Assume, that the generator generates the following input values: [1,2,3], ["a","b"] and [4,5,6]. The list reverse function returns [3,2,1] for [1,2,3]. The first element of the list is the last element of the same list reversed. The check yields true. The list reverse function returns ["a", "b"] for ["a", "b"]. The first element of the list is not the last element of the same list reversed. The check yields false. The property is falsified.

In Javaslang the default amount of tries to falsify a property is 1000.

Property Checking FizzBuzz

FizzBuzz is a child’s play counting from 1 on. Each child in turn has to say the current number out loud. If the current number is divisible by 3 the child should say “Fizz”, if it is divisible by 5 the answer should be “Buzz” and if it is divisible by both 3 and 5 the answer should be “FizzBuzz”. So the game starts like this:

1, 2, Fizz, 4, Buzz, Fizz, 7, 8, Fizz, Buzz, 11, Fizz, 13, 14, FizzBuzz, …

FizzBuzz is often taken as a sample exercise in job interviews where applicants should fizzbuzz the numbers from 1 to 100. FizzBuzz can also be used as a Kata simple enough to focus on the surroundings like language, libraries or tooling instead of the business logic.

A stream seems to be a good way to model FizzBuzz. We will start with an empty one and gradually improve it to pass our tests.

public Stream<String> fizzBuzz() {
    Stream.empty();
}

Every Third Element Should Start with Fizz

From the description of FizzBuzz we can derive a first property about the FizzBuzz Stream: Every third element should start with Fizz. Javaslang’s property checking implementation provides fluent APIs to create generators and properties.

@Test
public void every_third_element_starts_with_Fizz) {
    Arbitrary<Integer> multiplesOf3 = Arbitrary.integer()
        .filter(i -> i > 0)
        .filter(i -> i % 3 == 0);

    CheckedFunction1<Integer, Boolean> mustStartWithFizz = i ->
        fizzBuzz().get(i - 1).startsWith("Fizz");

    CheckResult result = Property
        .def("Every third element must start with Fizz")
        .forAll(multiplesOf3)
        .suchThat(mustStartWithFizz)
        .check();

    result.assertIsSatisfied();
}

Let’s go through it one by one:

The property is not satisfied, because for every generated multiple of 3 the corresponding element does not exist in the empty Stream. Let’s fix this by providing a suitable stream.

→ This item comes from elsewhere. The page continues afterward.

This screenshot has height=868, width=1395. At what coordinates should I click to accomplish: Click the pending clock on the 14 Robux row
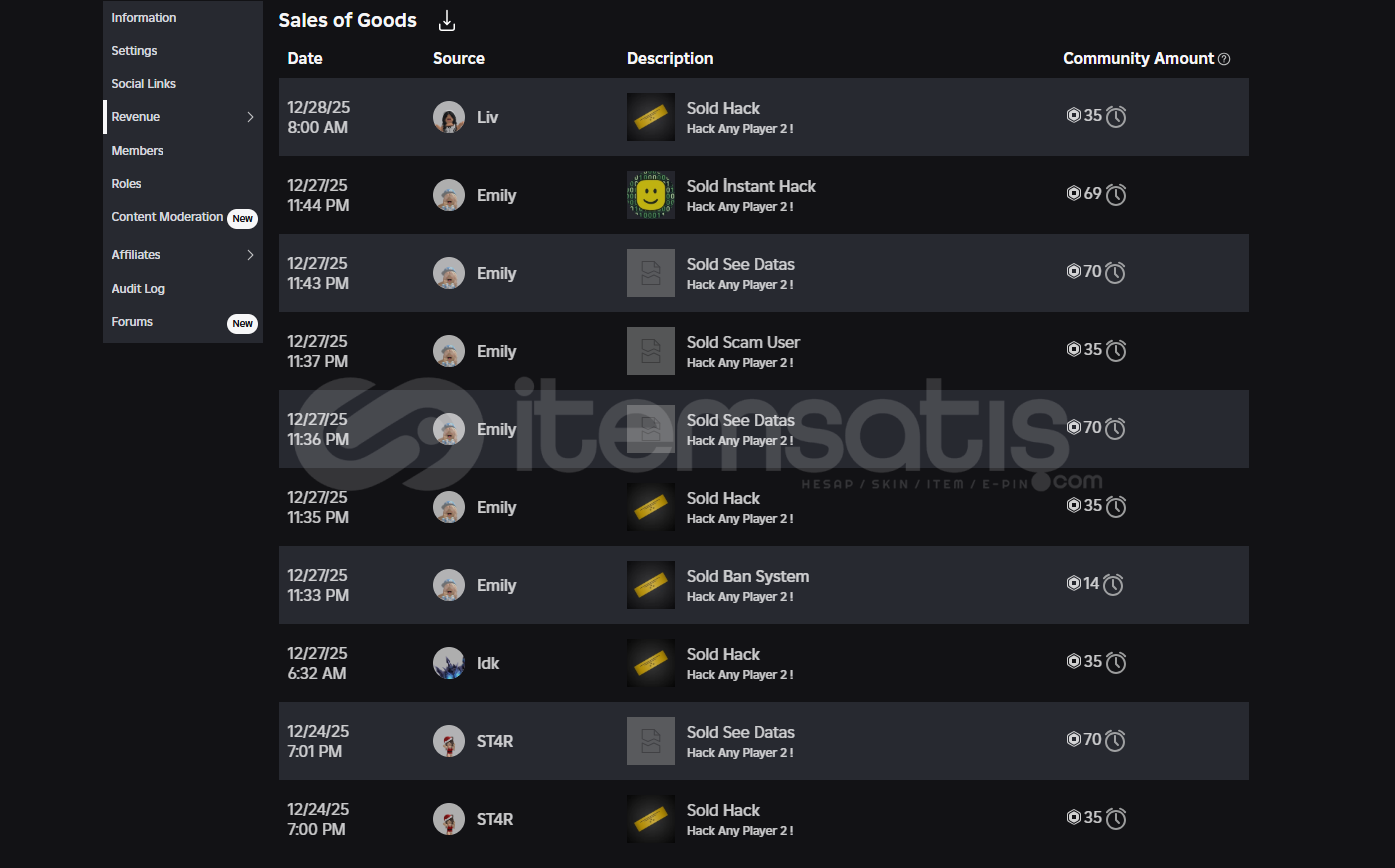click(1113, 585)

public Stream<String> fizzBuzz() {
    return Stream.from(1).map(i -> i % 3 == 0 ? "Fizz": "");
}

Stream::from creates an infinite stream, which counts from the given number on. Every multiple of 3 is mapped to Fizz. The resulting stream contains a Fizz for every third element. Once we check the property again, it is satisfied and the result is printed on the console:

Every third element must start with Fizz: OK, passed 1000 tests in 111 ms.

Increase the Sample Size

Per default, check tries to falsify a property 1000 times. Each time, the given Arbitrary generates a sample value which depends on a size parameter. Per default, the size parameter is set to 100. For Arbitrary.integer() the negative size parameter defines the lower bound and the positive size parameter defines the upper bound for the generated value. This means, a generated integer has a value between -100 and 100. We further limit the generated values to be only positive and to be multiples of 3. This means, we test each multiple of 3 in the range from 1 to 100 approximately 30 times.

Fortunately, Javaslang allows us to adapt the size and the number of tries by providing corresponding parameters to the check function.

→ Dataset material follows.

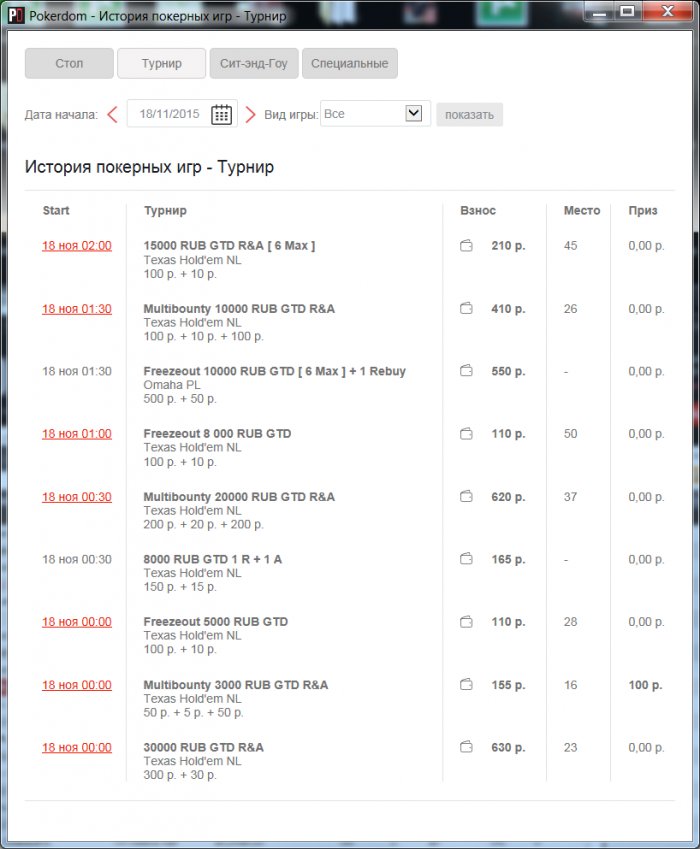Expand the Вид игры dropdown
700x849 pixels.
pyautogui.click(x=413, y=114)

CheckResult result = Property
	.def("Every third element must start with Fizz")
	.forAll(multiplesOf3)
	.suchThat(mustStartWithFizz)
	.check(10_000, 1_000);

Now, the generated multiples of 3 are drawn from a range between 1 and 10’000 and the property is checked 1000 times.

Every Multiple of 5 Must End with Buzz

A second property which can be derived from the FizzBuzz description is that every multiple of 5 must end with Buzz.

@Test
public void every_fifth_element_ends_with_Buzz() {
    Arbitrary<Integer> multiplesOf5 = Arbitrary.integer()
        .filter(i -> i > 0)
        .filter(i -> i % 5 == 0);

    CheckedFunction1<Integer, Boolean> mustEndWithBuzz = i ->
        fizzBuzz().get(i - 1).endsWith("Buzz");

    Property.def("Every fifth element must end with Buzz")
        .forAll(multiplesOf5)
        .suchThat(mustEndWithBuzz)
        .check(10_000, 1_000)
        .assertIsSatisfied();
}

This time, property checking and assertion are combined.

This property is falsified just like the one checking Buzz was initially. But this time not because there are no elements (since the last test the fizzBuzz function creates an infinite stream) but because every fifth element is an empty string or sometimes Fizz but never Buzz.

Let’s fix this by returning Buzz for every fifth element.

public Stream<String> fizzBuzz() {
    return Stream.from(1).map(i ->
        i % 3 == 0 ? "Fizz" : (i % 5 == 0 ? "Buzz" : "")
    );
}

When we check the property again, it is falsified after some passed tests:

Every fifth element must end with Buzz: Falsified after 7 passed tests in 56 ms.

The message in the AssertionError describes the sample which falsified the property:

Expected satisfied check result but was Falsified(propertyName = Every fifth element must end with Buzz, count = 8, sample = (30)).

The reason is, that 30 is divisible by 3 and by 5 but in the fizzBuzz() implementation above divisibility by 3 has a higher precedence than divisibility by 5. However, a change in precedence does not solve the issue, because the first property that every third element should start with Fizz would be falsified. A solution is to return FizzBuzz if it is divisible by 3 and 5.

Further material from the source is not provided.